Mais plus que toutes ses ambitions, le parrainage de Blaise Compaoré est capital pour réussir. Pour la simple raison que cette marque de confiance présidentielle suppose un transfert sur l’heureux élu, de réseaux relationnels aussi bien en interne qu’en externe, toute chose qui devrait s’avérer décisive dans la conquête de l’électorat, la gestion et la conservation du pouvoir. Qui dans l’entourage présidentiel va emporter cette marque de sa confiance au moment décisif ? Les paris sont ouverts, les pronostics aussi. Plusieurs scénarios restent possibles. Mais les adeptes de l’intrigue politicienne ont souvent plus de génie que de popularité (heureusement !). Ils s’imaginent déjà des rivaux potentiels à abattre avant compétition par tous les moyens !

Dans leur réseau médiatique instrumentalisé à souhait, ces pêcheurs en eaux troubles de tous bords politiques ont visiblement entrepris la stratégie de l’anticipation par l’imaginaire dans l’espoir d’obliger Blaise Compaoré à révéler dès maintenant ses intentions ou à décréter des inéligibilités qui les arrangeraient. Cet imaginaire nourri s’est surtout focalisé sur François Compaoré. Il est vrai que l’adversité des coups et attaques multiformes récurrents a certainement façonné le caractère de ce dernier et lui a donné la carapace d’un dauphin redouté. Par anticipation il faudrait donc tout faire pour éliminer cet « obstacle » potentiel par la magie des « fatwa » ou interdits antidémocratiques.

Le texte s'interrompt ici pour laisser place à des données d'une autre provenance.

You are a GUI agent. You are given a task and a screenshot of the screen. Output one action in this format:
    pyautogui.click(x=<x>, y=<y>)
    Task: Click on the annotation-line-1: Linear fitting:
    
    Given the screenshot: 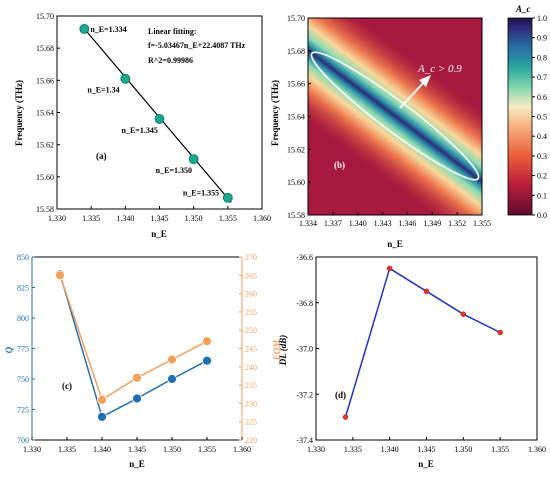 What is the action you would take?
    pyautogui.click(x=172, y=32)
    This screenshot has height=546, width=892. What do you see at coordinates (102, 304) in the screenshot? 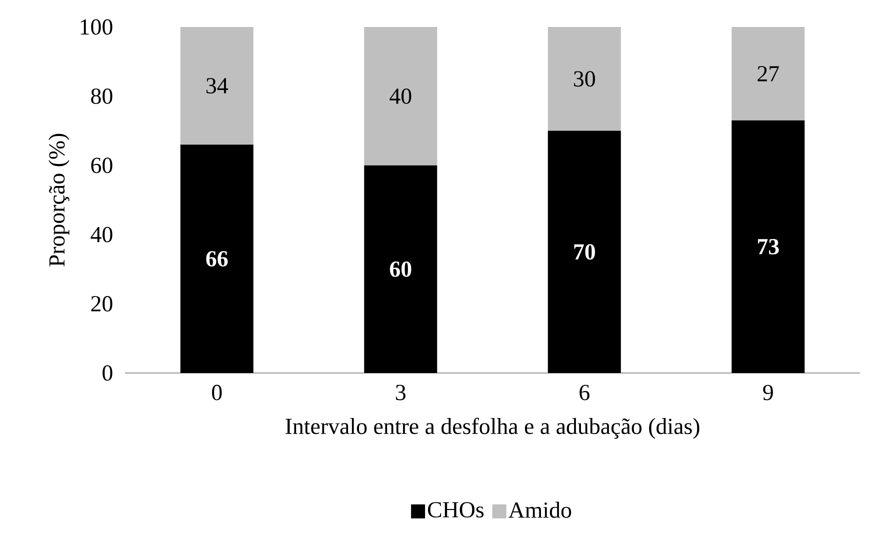
I see `y-tick-label: 20` at bounding box center [102, 304].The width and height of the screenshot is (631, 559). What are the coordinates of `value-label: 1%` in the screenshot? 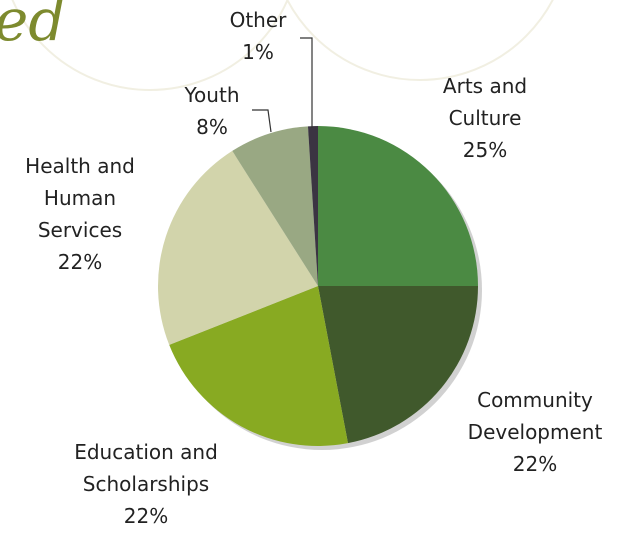 It's located at (258, 52).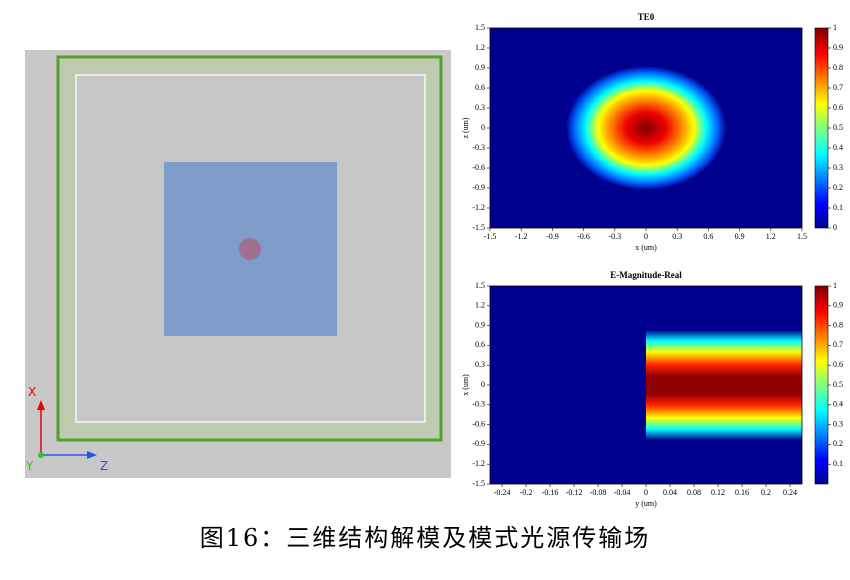  Describe the element at coordinates (32, 392) in the screenshot. I see `axis-label-x: X` at that location.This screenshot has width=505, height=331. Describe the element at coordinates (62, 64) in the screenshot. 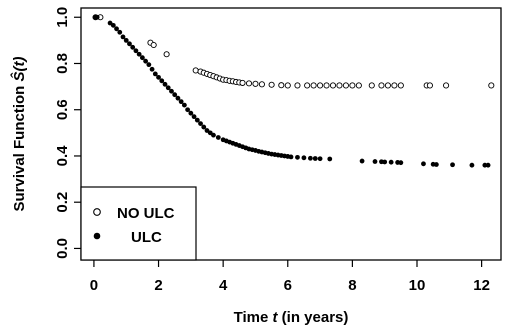

I see `y-tick-label: 0.8` at that location.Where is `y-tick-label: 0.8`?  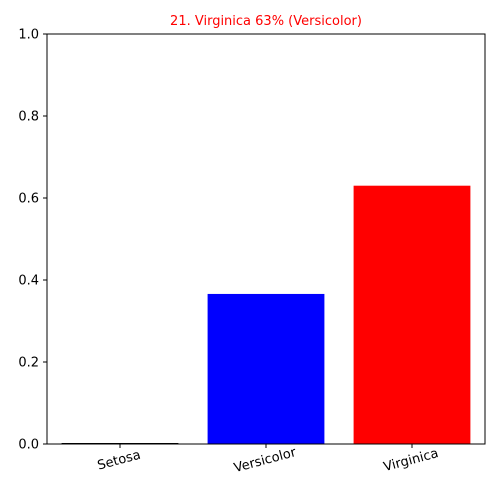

Le plus important est dans la manière de passer la main

Sans présager des intentions de François Compaoré, on fera remarquer que s’il ambitionne de succéder à son frère, il n’est, jusqu’à preuve du contraire, frappé par aucune illégitimité légale. En effet, il n’y a aucun interdit, d’un point de vue de la loi fondamentale, ni des habitudes républicaines, à ce que François Compaoré ait des ambitions présidentielles.

Au terme des articles 11 et 12 de la Constitution, François Compaoré, comme tous les burkinabè jouissant de tous leurs droits civiques et politiques est électeur et éligible à toutes les fonctions dans la gestion des affaires de l’Etat et de la société burkinabè. C’est un droit constitutionnel garanti comme tel et il n’y a aucune raison que cela change. Si le fait d’être le frère puîné de l’actuel président, présente un quelconque désavantage, c’est strictement d’un point de vue politique.

A savoir que les électeurs vont forcément imputer les insuccès du premier au second et exprimer donc leur vote en fonction de cela. Dans un scénario inverse le second pourrait également récolter les dividendes des réussites de la politique du premier. Dans tous les cas de figure, nous sommes très loin du schéma de la succession dynastique que l’on agite à la manière d’un épouvantail à faire peur. N’est-ce pas qu’aux Etats Unis Georges W. Bush est devenu président après son père ?

Ce pays n’est pas pour autant devenus un royaume. Hillary Clinton rêve du Bureau Oval à la Maison-Blanche après son époux, il n’y a aucun scandale à cela. En Argentine, depuis le 10 décembre 2007, Cristina Fernandez de Kirchner a pris la place de son mari, Nestor Kirchner à la tête du pays, personne n’y voit un scandale encore moins une succession dynastique. L’important nous semble-t-il est dans la manière dont ces successions se sont passées.

Le respect de la loi fondamentale et des aspirations des populations, semble être la meilleure boussole pour ce faire.

Alors gardons-nous de crier au loup quand il n’y pas lieu et surtout de chercher à créer des obstacles artificiels pour exclure certains citoyens de la jouissance de leurs droits politiques. Le cas ivoirien nous enseigne sur les conséquences désastreuses des exclusions politiques intitui personae. En tout état de cause le temps est encore devant nous et tous les scénarios restent possibles.